In conclusion, you may only want to recover a few excited states of the Hamiltonian and monitor the convergence carefully.

Propagating density operators in imaginary time

The calculation of the density operator for finite temperatures is derived in a roundabout way. The Liouville-von-Neumann (LvNe) equation

$\frac{\partial \hat \varrho}{\partial \beta} = - \mathcal{L}(\hat \varrho) = - \hat H \hat \varrho \qquad\mathrm{with}\qquad \hat \varrho(\beta = 0) = \hat 1$

can be shown, in analogy to ordinary differential equations and Schrödinger equations, to have the solution

$\hat \varrho (\beta) = \mathrm{e}^{-\beta \mathcal{L}} (\hat \varrho(0)) = \mathrm{e}^{-\beta \hat H}.$

So we just set up the LvNe, and evolve the unit density in time until the requested inverse temperature.

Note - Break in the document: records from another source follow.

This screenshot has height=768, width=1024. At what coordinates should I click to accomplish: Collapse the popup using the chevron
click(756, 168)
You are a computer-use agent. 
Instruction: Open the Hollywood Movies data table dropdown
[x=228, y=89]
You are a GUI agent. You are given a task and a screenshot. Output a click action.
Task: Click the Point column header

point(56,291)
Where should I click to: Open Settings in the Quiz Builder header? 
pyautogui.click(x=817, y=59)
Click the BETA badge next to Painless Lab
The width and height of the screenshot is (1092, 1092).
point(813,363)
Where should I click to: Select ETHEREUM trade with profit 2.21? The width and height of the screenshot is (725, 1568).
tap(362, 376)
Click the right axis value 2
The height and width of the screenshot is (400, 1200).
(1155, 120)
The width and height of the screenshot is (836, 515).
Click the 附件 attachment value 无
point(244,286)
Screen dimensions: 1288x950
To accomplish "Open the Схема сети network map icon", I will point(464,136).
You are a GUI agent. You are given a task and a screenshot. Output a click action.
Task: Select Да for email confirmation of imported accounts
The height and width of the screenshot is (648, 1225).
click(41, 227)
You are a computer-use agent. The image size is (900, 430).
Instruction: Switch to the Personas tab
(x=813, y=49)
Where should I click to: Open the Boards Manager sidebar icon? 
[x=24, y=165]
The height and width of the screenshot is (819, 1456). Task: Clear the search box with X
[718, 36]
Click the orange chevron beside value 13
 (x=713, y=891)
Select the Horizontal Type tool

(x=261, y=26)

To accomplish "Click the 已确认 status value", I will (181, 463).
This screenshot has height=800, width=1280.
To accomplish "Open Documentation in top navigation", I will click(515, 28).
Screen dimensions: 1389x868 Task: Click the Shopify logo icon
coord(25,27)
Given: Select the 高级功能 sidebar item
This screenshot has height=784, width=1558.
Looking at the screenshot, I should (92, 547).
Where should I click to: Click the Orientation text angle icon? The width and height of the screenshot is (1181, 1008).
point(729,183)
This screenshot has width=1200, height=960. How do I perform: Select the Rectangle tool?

The step should be chosen to fit the requested inverse temperature(s) and keep the alpha value in a reasonable range. as an example, let us calculate the partition sum of our harmonic oscillator.

delta_beta = 1.0
solver = wp.solver.RelaxationSolver(hamiltonian, delta_beta, (0, 70))
rho =  wp.builder.unit_density(grid)

for step in range(5):
    rho = solver.step(rho, 0)
    print(f"beta = {delta_beta * (step+1)},  Z = {wp.trace(rho):.4}")

beta = 1.0,  Z = 0.9595
beta = 2.0,  Z = 0.4255

beta = 3.0,  Z = 0.2348
beta = 4.0,  Z = 0.1379

beta = 5.0,  Z = 0.08264

Because imaginary-time propagation only makes sense for a particular LvNE, you supply again the Hamiltonian directly, not some Liouvillian.

Side note: because the Liouvillian has the same spectrum as the Hamiltonian, we can use the same RelaxationSolver for density operators and wave functions, in contrast to the real-time ChebychevSolver.